THEES EES A DEESASTERRRR

I JUST REALIZED IT'S ALMOST CHRISTMAS AND I'VE ONLY BLOGGED ONCE ALL MONTH

THAT'S TERRIBLE
I'M SORRY FOR NEGLECTING YOU, YOU SIX AMAZING FOLLOWERS

Yes, that means you too, Zoe. Z3. Zebra. ZEL. Hehehehehe.

Sorry. Back on track like Thomas the Tank Engine.

Speaking of which, is there actually a show based on that? How do you come up with a storyline for that? Does someone just get stuck on the track in every episode and because only one of them is college educated he has to save everyone? Weird.
I just googled Thomas and Friends and a train named Gordon showed up. After conducting further research, I have made the groundbreaking discovery that this train has only 3 facial expressions:


  1. The Ladies' Man
This face makes Gordon look like he's either saying a really bad pickup line or a really dirty joke. 



      2.  The Bad Grandpa

He could be angry, or constipated, or maybe it's just that he forgot to moisturize that morning.
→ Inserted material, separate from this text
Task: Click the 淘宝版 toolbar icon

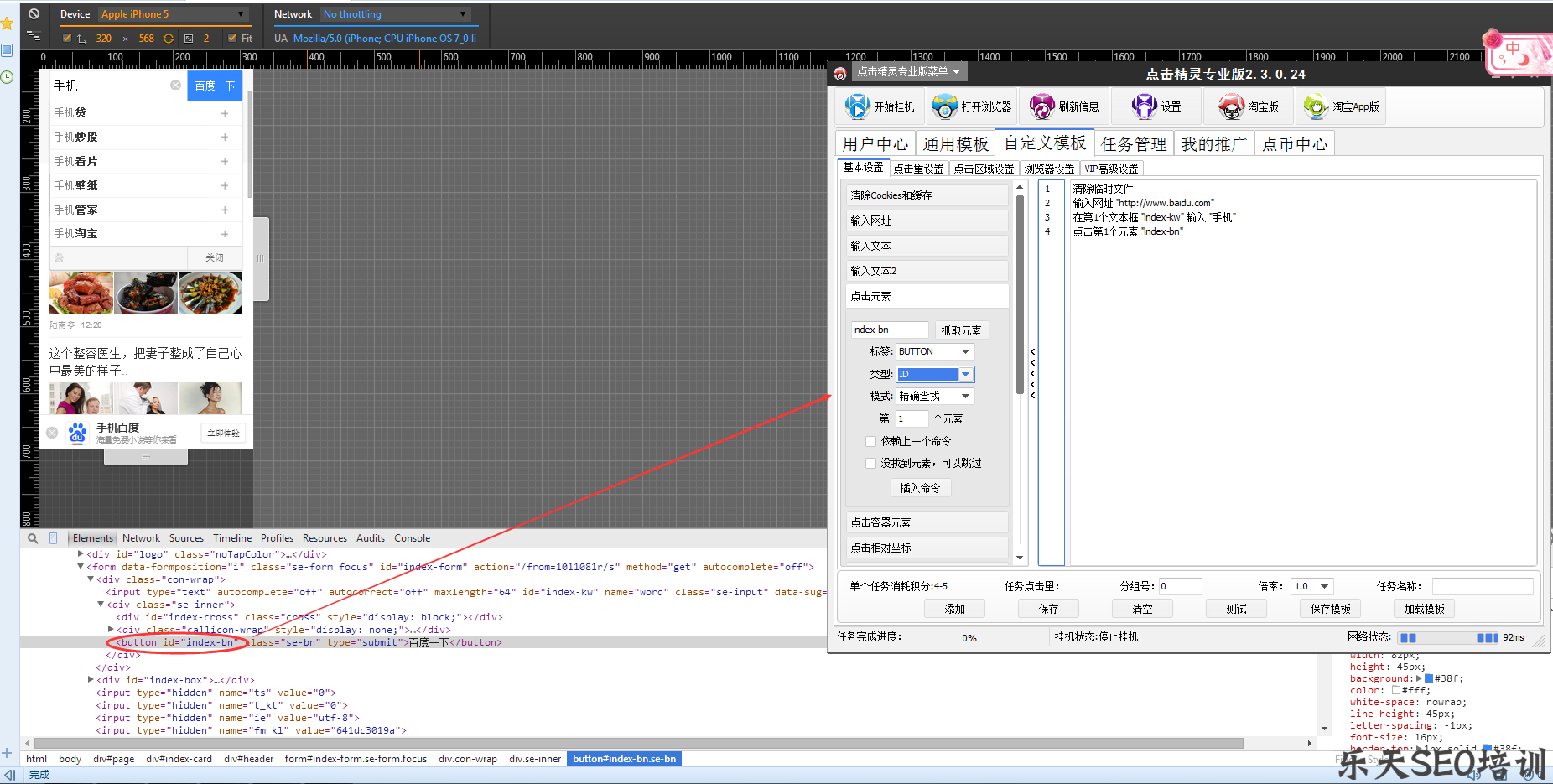Action: [x=1231, y=106]
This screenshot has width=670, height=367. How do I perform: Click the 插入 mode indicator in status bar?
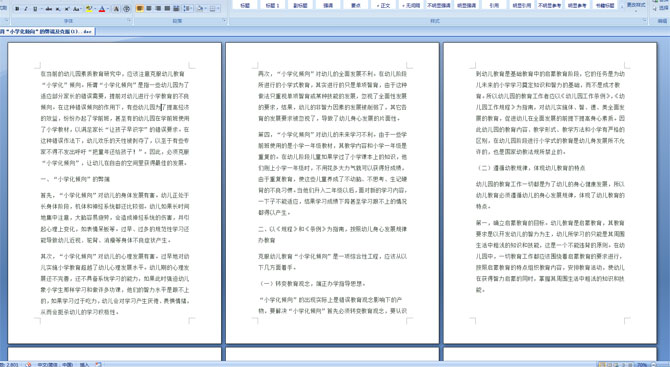point(84,364)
Either way, Gordon is looking like he's over the hill.


      3. WHOOPSY DAISY I SPILLED THE CRANBERRY JUICE TEEHEEHEE

Goodness. Gordon's run into one too many walls. Brain damage maybe? I wonder if he's even got a brain. Do steam engines with humanistic characteristics have humanistic brains? Never mind. The point is, Gordon probably couldn't tell poop from applesauce at this point.


Wow. I've gotten waayyyyy carried away with this. I shouldn't be reading into this. I'm a 14-year-old girl for Pete's sake. 



Is anyone here into football? Not me. At least not pro. I don't know. I'm just abnormal.